SYNOPSIS
#include <curl/curl.h>size_t read_callback(char *buffer, size_t size, size_t nitems, void *instream);
CURLcode curl_easy_setopt(CURL *handle, CURLOPT_READFUNCTION, read_callback);
DESCRIPTION
Pass a pointer to your callback function, as the prototype shows above.This callback function gets called by libcurl as soon as it needs to read data in order to send it to the peer - like if you ask it to upload or post data to the server. The data area pointed at by the pointer buffer should be filled up with at most size multiplied with nmemb number of bytes by your function.
Your function must then return the actual number of bytes that it stored in that memory area. Returning 0 will signal end-of-file to the library and cause it to stop the current transfer.

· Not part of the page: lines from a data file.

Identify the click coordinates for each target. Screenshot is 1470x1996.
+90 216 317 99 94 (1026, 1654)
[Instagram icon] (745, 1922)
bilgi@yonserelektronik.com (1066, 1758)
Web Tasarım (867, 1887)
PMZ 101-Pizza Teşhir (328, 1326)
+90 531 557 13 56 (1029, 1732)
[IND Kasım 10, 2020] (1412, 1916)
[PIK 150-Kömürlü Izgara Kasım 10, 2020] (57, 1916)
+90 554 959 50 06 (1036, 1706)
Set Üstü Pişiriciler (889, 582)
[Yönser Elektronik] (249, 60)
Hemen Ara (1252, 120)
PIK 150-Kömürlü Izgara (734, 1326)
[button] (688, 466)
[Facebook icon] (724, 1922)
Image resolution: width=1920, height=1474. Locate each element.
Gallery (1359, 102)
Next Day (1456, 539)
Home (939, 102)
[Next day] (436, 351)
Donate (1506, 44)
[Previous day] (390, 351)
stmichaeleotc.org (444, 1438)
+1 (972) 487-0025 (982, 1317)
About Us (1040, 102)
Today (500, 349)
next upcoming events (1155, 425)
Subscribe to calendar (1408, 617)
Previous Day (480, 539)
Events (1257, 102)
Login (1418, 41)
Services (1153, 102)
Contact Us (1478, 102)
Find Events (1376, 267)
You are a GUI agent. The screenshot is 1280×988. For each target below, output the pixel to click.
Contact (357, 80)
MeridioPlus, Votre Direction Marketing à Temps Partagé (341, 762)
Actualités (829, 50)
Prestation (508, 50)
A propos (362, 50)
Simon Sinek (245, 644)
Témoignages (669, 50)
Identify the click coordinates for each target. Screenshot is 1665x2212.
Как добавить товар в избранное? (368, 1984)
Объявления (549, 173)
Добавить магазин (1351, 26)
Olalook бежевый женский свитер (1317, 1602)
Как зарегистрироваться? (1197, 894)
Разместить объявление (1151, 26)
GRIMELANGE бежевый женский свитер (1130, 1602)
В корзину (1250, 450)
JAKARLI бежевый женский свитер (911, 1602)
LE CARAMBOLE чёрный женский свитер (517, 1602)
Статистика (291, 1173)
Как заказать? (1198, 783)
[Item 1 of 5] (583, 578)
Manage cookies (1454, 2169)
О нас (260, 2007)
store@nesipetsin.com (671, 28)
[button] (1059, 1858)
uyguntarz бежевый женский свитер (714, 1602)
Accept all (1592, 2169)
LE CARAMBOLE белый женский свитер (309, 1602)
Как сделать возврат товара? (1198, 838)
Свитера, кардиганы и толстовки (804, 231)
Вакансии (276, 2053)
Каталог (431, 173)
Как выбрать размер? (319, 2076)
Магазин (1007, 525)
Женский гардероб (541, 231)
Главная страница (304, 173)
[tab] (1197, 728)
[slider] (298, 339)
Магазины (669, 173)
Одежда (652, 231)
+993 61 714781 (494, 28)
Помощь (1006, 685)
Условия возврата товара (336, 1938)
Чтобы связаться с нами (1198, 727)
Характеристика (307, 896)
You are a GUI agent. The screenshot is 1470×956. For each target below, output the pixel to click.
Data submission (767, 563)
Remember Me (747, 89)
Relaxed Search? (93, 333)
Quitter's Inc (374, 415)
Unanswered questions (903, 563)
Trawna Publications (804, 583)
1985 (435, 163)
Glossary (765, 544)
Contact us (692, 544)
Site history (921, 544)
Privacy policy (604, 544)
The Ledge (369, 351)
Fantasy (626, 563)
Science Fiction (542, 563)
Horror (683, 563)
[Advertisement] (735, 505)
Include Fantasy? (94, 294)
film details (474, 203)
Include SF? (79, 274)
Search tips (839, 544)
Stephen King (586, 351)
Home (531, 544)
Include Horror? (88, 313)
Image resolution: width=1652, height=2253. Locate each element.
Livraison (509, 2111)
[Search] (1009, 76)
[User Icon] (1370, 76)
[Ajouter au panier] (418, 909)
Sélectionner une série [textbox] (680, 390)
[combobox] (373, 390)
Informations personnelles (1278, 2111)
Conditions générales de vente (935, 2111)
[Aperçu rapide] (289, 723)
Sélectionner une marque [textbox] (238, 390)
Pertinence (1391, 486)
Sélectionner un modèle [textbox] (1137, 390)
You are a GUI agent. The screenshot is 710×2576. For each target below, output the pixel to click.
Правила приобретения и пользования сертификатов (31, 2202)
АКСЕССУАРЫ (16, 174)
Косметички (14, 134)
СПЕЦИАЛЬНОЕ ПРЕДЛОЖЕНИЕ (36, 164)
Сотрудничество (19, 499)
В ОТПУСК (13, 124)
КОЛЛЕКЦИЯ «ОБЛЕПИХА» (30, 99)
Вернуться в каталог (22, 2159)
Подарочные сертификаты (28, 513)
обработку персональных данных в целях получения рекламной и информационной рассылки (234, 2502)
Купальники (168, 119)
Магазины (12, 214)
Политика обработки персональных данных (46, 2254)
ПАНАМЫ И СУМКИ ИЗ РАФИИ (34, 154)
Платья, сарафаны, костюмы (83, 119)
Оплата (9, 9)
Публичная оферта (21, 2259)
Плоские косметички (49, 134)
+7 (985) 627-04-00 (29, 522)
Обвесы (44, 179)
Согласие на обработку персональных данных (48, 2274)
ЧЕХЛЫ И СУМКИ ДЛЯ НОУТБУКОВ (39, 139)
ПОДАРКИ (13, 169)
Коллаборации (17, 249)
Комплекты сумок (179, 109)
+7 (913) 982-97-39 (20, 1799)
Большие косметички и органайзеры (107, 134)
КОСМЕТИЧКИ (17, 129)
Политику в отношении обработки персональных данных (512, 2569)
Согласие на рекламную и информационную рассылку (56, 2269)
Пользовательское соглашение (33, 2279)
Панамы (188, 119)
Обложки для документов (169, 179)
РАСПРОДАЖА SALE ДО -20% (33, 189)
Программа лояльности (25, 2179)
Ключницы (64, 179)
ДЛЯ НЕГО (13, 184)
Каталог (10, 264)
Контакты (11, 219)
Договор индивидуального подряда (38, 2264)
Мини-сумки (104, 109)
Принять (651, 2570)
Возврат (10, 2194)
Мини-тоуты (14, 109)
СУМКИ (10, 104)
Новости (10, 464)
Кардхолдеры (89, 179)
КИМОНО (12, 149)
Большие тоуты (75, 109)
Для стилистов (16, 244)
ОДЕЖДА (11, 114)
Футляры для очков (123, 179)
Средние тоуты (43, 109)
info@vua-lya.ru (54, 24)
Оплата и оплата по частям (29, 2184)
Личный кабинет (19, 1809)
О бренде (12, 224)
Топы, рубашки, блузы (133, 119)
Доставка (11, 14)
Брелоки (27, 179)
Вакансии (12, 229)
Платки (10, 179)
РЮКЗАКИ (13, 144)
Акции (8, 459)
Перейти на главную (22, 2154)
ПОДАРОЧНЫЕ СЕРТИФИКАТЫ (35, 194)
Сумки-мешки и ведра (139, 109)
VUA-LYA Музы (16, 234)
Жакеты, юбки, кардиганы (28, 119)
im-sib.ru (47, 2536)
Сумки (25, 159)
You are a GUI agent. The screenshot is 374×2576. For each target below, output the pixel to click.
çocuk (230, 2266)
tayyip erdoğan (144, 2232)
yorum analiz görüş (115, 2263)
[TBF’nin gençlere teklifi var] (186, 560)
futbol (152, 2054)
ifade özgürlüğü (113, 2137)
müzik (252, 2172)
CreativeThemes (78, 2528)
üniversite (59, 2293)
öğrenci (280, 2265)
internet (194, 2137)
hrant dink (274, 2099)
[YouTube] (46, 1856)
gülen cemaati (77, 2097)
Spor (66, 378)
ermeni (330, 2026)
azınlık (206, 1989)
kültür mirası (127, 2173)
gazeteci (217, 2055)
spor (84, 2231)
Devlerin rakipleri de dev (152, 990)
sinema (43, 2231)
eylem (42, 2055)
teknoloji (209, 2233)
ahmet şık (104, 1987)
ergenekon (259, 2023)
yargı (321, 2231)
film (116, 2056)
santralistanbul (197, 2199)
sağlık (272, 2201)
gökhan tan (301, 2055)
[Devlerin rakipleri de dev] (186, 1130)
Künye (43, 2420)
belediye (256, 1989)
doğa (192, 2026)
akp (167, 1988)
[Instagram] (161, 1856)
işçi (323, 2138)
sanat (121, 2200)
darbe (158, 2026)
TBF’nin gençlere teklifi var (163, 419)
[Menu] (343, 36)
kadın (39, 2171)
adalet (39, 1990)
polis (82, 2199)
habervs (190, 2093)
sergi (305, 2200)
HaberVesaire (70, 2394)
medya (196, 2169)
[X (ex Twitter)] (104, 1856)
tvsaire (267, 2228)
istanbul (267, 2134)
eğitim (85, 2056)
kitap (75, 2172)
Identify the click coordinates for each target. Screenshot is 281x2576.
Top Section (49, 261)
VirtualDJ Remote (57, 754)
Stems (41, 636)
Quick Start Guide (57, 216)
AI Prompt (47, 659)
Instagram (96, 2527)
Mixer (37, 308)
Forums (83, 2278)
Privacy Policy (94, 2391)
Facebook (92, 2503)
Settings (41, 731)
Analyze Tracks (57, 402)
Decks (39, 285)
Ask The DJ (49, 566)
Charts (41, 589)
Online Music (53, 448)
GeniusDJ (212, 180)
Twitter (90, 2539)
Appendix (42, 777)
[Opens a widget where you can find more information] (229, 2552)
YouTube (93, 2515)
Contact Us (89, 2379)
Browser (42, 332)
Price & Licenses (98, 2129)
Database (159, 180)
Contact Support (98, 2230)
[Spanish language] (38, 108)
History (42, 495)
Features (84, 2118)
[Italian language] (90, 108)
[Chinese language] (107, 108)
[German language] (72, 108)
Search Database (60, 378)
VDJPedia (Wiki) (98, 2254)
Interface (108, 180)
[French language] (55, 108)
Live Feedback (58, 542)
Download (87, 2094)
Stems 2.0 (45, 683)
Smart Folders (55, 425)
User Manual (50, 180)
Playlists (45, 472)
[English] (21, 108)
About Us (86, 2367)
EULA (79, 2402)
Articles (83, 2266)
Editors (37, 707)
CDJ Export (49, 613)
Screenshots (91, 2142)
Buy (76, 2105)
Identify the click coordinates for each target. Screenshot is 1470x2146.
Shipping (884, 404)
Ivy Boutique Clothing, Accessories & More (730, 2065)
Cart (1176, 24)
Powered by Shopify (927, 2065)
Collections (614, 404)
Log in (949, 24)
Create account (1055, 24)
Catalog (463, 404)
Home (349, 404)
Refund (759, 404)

If you stop the current transfer by returning 0 "pre-maturely" (i.e before the server expected it, like when you've said you will upload N bytes and you upload less than N bytes), you may experience that the server "hangs" waiting for the rest of the data that won't come.
The read callback may return CURL_READFUNC_ABORT to stop the current operation immediately, resulting in a CURLE_ABORTED_BY_CALLBACK error code from the transfer.
The callback can return CURL_READFUNC_PAUSE to cause reading from this connection to pause. See curl_easy_pause(3) for further details.
Bugs: when doing TFTP uploads, you must return the exact amount of data that the callback wants, or it will be considered the final packet by the server end and the transfer will end there.
If you set this callback pointer to NULL, or don't set it at all, the default internal read function will be used. It is doing an fread() on the FILE * userdata set with CURLOPT_READDATA(3).